(Saved entries)
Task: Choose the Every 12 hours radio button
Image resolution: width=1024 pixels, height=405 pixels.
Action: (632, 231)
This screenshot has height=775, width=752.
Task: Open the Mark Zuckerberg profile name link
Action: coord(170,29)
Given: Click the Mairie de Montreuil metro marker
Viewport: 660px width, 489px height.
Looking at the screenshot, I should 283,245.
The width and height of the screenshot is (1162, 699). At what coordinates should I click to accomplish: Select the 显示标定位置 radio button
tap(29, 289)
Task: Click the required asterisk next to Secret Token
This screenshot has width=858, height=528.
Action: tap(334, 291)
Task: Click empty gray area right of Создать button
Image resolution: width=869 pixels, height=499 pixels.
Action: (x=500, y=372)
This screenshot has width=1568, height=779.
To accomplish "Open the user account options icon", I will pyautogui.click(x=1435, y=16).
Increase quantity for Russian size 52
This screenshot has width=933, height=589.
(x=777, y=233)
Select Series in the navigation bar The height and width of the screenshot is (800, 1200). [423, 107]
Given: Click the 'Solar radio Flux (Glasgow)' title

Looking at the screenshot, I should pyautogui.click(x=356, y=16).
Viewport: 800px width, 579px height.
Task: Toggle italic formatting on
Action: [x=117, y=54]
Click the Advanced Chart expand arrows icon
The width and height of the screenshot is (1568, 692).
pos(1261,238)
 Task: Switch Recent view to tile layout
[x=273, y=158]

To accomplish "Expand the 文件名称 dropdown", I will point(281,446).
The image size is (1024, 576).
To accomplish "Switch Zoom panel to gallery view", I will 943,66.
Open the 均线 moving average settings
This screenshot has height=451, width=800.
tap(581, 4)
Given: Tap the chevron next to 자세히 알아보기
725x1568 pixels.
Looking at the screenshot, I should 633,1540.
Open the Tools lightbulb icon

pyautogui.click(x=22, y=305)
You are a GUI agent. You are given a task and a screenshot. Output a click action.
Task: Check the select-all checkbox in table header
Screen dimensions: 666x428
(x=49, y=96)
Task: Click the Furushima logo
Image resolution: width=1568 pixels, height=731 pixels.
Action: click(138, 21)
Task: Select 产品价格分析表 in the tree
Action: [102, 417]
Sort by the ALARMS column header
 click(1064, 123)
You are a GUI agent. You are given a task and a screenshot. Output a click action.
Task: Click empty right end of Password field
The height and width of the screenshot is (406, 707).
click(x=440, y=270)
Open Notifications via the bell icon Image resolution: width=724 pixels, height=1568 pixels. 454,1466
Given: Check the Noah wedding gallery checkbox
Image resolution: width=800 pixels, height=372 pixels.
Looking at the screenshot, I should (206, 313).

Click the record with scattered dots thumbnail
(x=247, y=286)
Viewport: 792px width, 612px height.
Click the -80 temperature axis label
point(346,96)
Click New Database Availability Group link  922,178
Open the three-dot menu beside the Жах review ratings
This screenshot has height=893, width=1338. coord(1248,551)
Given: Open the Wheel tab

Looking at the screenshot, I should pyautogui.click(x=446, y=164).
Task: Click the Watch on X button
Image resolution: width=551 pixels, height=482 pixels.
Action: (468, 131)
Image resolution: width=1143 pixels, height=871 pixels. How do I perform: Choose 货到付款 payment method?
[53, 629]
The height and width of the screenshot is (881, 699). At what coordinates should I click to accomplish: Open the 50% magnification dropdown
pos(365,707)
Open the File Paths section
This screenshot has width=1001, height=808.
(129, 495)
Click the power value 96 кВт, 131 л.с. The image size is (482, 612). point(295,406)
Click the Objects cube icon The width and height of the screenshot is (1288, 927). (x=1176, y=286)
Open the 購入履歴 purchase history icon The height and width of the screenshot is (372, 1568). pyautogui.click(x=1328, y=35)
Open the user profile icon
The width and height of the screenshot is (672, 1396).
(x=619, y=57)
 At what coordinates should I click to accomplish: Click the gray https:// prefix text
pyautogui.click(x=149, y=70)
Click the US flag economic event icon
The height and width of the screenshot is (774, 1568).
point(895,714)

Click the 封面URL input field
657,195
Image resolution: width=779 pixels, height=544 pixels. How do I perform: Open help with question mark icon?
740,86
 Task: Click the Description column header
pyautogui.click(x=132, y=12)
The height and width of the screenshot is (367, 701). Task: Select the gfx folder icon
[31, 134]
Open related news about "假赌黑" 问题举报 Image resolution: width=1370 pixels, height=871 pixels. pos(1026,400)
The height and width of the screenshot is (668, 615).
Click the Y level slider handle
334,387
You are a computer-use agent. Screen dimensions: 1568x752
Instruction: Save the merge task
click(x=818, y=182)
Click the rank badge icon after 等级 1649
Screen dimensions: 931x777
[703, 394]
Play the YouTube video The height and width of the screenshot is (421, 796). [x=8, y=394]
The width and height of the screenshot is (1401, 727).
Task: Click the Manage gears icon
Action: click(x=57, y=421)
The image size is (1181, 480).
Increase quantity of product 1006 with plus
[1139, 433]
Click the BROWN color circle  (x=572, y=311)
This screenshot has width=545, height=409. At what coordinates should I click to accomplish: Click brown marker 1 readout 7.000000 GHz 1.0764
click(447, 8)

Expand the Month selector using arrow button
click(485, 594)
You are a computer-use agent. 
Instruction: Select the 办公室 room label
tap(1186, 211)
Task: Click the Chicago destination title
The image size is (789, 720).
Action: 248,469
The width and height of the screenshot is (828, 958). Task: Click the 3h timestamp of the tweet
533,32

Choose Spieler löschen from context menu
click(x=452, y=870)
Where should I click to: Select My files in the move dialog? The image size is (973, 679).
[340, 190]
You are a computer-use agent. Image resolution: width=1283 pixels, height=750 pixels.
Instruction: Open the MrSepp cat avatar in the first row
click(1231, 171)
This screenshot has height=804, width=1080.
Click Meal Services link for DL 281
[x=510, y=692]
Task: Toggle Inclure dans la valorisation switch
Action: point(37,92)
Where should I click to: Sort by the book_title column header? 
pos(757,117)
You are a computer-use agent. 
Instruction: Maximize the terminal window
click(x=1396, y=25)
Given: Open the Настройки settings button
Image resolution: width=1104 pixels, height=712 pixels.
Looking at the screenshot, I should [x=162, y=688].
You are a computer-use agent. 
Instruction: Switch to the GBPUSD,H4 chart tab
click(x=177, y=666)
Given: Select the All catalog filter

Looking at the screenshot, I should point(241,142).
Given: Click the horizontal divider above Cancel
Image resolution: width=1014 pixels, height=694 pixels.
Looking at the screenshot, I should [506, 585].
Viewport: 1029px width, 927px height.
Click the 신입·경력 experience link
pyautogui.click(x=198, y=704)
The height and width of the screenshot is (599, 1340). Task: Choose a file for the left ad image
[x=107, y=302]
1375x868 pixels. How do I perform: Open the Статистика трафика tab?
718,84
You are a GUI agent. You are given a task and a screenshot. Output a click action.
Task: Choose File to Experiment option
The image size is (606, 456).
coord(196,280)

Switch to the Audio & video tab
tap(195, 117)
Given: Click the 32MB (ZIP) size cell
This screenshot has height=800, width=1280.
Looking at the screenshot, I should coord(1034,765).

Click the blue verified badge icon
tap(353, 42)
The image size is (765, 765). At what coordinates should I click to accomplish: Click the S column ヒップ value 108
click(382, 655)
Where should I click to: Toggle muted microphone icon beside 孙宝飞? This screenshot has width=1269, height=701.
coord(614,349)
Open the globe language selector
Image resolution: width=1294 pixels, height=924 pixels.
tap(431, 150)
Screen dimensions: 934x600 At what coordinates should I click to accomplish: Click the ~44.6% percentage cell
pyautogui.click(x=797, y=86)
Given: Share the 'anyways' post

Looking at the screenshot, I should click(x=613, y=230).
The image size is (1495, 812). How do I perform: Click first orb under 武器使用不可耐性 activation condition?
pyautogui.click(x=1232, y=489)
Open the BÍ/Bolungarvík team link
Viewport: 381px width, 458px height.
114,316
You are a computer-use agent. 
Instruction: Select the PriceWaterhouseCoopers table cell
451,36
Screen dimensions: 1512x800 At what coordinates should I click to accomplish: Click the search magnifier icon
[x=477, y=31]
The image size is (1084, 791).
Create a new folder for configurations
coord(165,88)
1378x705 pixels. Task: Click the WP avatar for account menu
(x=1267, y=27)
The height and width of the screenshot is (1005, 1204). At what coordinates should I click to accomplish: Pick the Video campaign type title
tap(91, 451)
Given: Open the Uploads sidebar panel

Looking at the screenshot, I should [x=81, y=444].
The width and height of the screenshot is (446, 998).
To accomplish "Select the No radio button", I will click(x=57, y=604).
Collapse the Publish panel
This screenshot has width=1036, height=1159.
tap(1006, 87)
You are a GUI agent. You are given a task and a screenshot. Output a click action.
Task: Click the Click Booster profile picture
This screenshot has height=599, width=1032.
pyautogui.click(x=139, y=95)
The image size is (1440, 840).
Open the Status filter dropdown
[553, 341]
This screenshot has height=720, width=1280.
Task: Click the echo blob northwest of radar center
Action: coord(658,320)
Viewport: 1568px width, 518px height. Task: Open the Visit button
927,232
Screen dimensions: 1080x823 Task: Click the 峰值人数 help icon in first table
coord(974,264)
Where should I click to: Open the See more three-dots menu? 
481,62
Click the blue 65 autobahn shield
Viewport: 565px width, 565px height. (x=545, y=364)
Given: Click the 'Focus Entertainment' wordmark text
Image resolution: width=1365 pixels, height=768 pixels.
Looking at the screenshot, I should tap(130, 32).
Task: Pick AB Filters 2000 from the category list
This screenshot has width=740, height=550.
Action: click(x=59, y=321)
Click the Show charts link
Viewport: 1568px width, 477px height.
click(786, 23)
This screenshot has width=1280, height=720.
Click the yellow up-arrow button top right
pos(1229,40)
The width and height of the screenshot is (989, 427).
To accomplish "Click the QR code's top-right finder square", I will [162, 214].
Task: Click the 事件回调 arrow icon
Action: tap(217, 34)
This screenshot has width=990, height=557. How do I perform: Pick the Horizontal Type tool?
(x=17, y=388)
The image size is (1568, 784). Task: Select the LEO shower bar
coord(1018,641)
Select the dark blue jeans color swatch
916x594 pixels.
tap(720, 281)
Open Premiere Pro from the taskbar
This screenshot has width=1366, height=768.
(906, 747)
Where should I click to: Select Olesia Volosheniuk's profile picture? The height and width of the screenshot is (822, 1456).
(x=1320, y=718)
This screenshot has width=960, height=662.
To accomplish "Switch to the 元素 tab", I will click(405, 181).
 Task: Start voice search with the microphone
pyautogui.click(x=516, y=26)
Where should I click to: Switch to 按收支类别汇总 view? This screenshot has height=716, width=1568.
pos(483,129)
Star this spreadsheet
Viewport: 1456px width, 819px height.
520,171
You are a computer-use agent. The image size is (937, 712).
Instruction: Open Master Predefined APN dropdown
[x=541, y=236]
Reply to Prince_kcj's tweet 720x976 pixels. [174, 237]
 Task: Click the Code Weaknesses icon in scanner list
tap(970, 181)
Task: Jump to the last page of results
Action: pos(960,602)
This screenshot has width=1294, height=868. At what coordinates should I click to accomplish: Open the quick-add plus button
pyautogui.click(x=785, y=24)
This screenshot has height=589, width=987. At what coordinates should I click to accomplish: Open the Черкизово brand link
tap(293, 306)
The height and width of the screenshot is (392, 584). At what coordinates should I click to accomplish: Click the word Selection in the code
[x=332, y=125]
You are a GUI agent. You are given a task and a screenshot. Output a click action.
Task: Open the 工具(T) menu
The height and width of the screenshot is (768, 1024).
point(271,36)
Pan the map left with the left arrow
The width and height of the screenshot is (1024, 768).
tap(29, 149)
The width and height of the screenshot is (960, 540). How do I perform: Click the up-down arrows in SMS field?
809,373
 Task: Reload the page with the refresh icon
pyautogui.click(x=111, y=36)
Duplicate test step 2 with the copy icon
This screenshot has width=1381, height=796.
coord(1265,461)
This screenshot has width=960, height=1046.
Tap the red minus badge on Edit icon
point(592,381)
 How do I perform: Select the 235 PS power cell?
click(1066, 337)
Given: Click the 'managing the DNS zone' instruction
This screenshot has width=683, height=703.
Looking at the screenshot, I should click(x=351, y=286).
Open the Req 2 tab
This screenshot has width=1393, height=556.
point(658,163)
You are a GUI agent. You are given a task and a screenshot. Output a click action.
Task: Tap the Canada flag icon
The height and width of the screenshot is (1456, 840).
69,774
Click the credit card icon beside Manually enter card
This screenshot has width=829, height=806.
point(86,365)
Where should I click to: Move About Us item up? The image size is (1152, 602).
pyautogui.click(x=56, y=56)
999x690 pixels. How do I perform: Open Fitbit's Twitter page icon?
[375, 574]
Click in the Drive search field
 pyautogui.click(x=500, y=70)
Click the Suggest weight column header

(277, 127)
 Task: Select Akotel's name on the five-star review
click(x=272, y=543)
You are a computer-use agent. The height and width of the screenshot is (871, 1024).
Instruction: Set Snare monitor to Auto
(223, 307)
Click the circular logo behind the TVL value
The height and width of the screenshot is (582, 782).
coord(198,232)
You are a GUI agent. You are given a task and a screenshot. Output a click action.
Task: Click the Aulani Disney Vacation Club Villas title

» **What needs to be done**: The line with "Open the Req 2 tab" through the last line of the entries above: output exactly those lines and nothing else.

» **Response area**:
Open the Req 2 tab
This screenshot has width=1393, height=556.
point(658,163)
You are a GUI agent. You are given a task and a screenshot. Output a click action.
Task: Tap the Canada flag icon
The height and width of the screenshot is (1456, 840).
69,774
Click the credit card icon beside Manually enter card
This screenshot has width=829, height=806.
point(86,365)
Where should I click to: Move About Us item up? The image size is (1152, 602).
pyautogui.click(x=56, y=56)
999x690 pixels. How do I perform: Open Fitbit's Twitter page icon?
[375, 574]
Click in the Drive search field
 pyautogui.click(x=500, y=70)
Click the Suggest weight column header

(277, 127)
 Task: Select Akotel's name on the five-star review
click(x=272, y=543)
You are a computer-use agent. The height and width of the screenshot is (871, 1024).
Instruction: Set Snare monitor to Auto
(223, 307)
Click the circular logo behind the TVL value
The height and width of the screenshot is (582, 782).
coord(198,232)
You are a GUI agent. You are given a task and a screenshot. Output a click action.
Task: Click the Aulani Disney Vacation Club Villas title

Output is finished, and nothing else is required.